**Work order**:
Throughout the listing below, show every line in which "entry" occurs.
____________________
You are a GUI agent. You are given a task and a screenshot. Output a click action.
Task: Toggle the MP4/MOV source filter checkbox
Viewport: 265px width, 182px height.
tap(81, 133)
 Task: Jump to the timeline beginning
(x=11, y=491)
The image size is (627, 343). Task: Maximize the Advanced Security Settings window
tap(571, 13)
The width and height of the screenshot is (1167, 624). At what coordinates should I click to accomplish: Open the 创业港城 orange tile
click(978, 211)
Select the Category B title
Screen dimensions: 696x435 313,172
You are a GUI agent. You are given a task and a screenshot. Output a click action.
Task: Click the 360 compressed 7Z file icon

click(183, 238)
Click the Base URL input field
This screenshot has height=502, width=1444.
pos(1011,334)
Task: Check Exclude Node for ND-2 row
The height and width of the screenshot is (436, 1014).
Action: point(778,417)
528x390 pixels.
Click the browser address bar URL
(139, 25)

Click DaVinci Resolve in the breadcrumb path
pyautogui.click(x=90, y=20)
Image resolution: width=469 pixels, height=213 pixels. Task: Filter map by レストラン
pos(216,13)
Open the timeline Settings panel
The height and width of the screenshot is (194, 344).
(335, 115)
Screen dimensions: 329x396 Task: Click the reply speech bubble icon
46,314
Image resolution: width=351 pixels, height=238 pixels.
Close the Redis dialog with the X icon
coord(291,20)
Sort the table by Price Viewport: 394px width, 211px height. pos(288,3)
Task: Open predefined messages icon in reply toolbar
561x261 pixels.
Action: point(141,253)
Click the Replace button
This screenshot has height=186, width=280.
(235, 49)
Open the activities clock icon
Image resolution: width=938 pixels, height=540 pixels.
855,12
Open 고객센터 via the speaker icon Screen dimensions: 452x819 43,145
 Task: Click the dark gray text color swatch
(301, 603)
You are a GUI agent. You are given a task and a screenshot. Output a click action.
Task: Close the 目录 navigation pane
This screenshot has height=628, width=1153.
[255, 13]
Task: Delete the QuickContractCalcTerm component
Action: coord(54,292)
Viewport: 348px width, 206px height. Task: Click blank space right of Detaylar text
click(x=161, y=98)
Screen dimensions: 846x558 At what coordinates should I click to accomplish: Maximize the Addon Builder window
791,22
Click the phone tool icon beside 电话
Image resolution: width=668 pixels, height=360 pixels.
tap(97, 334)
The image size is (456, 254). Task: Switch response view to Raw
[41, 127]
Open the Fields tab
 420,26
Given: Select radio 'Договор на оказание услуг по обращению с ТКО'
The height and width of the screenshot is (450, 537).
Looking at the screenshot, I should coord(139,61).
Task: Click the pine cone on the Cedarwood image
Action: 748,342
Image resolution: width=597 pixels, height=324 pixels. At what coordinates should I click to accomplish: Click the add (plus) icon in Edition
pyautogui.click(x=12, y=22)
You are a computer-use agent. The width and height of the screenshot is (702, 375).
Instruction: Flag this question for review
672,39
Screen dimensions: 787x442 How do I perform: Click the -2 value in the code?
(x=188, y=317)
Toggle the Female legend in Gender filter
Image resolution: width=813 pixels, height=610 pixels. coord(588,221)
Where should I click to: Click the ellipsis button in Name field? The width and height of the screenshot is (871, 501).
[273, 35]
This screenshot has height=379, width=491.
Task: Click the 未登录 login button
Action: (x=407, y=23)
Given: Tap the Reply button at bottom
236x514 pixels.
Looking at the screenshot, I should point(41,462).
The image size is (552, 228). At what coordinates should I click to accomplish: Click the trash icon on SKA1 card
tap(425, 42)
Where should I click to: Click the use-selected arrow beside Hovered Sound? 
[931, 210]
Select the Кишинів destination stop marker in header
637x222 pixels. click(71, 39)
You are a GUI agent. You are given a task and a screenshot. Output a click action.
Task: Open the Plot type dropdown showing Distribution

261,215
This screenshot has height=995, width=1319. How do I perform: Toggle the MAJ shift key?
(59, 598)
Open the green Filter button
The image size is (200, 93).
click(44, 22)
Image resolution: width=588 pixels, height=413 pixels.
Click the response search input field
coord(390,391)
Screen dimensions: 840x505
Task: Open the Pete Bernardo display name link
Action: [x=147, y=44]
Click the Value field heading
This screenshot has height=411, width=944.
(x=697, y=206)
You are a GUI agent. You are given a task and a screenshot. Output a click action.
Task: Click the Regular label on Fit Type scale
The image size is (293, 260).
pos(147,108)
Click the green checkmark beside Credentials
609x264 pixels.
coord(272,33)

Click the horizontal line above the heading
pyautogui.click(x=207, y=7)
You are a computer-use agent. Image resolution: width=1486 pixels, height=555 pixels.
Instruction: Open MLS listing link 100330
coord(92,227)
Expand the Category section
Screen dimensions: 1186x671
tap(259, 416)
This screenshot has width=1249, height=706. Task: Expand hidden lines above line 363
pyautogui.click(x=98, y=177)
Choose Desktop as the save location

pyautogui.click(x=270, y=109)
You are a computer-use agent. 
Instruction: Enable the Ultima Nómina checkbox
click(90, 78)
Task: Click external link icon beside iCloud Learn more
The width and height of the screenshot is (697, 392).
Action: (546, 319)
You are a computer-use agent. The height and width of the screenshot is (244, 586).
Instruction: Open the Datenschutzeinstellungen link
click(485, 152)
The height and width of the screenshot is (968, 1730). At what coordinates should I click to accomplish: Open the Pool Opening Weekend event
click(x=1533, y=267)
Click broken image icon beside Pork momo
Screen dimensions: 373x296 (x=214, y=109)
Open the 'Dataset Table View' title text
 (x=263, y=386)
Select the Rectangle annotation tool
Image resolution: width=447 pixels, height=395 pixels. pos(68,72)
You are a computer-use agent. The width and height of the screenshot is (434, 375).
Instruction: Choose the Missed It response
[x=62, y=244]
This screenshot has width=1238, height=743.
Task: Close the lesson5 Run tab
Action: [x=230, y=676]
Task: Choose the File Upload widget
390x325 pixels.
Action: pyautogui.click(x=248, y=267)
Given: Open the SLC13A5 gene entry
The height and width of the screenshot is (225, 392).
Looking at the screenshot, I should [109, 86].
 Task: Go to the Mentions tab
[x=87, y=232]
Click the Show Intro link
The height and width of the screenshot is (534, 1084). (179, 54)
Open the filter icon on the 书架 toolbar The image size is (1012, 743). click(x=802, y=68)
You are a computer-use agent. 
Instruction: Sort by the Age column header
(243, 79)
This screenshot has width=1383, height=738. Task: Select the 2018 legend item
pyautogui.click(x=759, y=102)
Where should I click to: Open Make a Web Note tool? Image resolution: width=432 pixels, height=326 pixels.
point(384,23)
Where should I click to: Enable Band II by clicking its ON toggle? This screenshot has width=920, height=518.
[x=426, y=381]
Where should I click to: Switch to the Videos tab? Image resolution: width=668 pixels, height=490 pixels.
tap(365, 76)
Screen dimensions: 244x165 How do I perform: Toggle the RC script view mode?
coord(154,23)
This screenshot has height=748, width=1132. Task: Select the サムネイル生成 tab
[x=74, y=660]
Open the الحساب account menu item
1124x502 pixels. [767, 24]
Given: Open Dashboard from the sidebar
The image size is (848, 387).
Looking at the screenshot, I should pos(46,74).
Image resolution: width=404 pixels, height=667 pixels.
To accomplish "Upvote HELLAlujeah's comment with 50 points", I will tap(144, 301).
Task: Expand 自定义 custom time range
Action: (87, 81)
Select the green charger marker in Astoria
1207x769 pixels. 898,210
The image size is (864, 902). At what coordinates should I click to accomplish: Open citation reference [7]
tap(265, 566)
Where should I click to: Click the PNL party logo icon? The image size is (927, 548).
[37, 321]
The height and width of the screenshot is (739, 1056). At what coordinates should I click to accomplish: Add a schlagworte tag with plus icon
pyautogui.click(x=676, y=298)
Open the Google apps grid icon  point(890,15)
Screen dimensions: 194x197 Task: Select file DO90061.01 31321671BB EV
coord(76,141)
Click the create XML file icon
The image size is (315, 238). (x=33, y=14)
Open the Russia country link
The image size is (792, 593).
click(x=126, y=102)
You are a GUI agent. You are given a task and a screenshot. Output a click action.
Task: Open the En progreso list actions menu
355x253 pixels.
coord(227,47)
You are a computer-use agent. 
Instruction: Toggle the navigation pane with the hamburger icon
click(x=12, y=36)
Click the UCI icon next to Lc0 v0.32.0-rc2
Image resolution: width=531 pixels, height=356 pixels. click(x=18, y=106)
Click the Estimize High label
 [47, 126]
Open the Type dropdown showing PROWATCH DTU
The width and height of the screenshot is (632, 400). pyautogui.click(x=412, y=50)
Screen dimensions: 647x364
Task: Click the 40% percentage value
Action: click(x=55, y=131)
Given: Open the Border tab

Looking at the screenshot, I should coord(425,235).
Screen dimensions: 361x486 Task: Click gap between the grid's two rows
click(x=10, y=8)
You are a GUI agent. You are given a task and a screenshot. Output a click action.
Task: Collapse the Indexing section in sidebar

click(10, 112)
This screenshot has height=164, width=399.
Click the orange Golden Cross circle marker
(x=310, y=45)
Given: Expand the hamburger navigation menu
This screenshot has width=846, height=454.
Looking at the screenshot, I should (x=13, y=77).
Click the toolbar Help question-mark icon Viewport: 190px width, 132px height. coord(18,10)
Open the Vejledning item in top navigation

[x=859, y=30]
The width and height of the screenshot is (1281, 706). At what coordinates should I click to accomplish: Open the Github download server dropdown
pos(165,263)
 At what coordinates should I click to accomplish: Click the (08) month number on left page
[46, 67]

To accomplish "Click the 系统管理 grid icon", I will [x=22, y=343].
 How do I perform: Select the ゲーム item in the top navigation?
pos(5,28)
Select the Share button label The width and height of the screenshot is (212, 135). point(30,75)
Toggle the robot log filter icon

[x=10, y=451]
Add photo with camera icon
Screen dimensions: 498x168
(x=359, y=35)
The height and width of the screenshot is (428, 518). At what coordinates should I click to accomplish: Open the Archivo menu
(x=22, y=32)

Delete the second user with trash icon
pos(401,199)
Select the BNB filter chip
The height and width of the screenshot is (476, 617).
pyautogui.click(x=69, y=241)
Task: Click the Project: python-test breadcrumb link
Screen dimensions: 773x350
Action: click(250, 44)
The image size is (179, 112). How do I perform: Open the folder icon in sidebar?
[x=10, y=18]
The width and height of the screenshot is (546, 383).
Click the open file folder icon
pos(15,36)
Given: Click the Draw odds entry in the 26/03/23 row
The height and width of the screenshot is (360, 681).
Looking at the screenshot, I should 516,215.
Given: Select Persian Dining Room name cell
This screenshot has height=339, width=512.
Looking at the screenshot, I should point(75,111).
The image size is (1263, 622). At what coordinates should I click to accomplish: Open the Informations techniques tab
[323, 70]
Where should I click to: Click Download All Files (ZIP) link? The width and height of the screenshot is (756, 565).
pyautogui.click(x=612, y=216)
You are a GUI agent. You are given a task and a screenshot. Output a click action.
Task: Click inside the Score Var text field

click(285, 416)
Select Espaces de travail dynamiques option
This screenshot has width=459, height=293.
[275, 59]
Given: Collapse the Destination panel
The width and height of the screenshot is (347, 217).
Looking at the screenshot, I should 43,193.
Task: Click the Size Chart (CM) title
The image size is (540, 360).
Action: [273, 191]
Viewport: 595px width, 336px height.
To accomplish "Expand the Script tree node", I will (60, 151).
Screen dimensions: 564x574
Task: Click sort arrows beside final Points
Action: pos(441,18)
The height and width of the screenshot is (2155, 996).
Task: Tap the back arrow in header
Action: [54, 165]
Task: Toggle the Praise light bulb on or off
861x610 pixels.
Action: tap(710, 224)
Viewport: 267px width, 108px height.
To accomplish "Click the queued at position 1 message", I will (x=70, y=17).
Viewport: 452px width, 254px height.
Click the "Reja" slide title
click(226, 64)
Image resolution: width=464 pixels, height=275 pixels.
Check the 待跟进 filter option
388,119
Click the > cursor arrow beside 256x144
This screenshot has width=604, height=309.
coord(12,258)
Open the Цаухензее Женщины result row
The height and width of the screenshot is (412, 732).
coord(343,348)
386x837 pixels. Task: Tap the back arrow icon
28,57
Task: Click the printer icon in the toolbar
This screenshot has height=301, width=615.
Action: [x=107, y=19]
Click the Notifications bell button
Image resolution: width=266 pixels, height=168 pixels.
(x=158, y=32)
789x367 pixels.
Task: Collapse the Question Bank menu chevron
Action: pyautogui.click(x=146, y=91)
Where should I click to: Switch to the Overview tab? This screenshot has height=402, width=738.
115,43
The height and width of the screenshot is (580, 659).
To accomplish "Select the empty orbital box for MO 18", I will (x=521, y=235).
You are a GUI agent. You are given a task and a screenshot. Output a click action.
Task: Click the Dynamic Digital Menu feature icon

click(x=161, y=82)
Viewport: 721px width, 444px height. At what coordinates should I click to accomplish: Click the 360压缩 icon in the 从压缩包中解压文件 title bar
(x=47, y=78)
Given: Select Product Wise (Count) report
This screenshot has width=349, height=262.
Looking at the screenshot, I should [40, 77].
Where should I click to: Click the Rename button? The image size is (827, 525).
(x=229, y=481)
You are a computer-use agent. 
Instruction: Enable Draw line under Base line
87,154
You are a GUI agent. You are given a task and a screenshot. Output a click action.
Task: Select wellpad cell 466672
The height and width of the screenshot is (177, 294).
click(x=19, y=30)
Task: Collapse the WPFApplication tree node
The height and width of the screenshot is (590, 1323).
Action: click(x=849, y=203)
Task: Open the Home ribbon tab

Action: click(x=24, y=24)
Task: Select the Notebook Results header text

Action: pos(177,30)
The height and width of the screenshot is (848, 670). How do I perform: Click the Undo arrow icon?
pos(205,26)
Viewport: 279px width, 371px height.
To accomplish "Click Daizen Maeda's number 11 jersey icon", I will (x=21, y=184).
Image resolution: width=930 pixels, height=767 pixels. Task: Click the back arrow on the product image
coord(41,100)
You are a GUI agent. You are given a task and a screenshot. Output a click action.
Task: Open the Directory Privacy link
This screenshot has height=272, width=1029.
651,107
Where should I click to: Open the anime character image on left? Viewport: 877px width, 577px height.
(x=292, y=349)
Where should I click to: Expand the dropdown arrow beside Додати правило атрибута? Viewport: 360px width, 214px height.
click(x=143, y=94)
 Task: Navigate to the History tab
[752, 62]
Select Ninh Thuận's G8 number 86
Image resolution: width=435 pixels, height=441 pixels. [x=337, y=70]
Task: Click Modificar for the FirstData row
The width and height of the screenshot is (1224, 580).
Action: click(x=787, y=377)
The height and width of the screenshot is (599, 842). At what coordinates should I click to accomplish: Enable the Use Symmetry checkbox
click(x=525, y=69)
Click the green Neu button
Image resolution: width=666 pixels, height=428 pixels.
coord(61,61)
____________________
**Answer space**:
Given: Open the SLC13A5 gene entry
Given: Click the Draw odds entry in the 26/03/23 row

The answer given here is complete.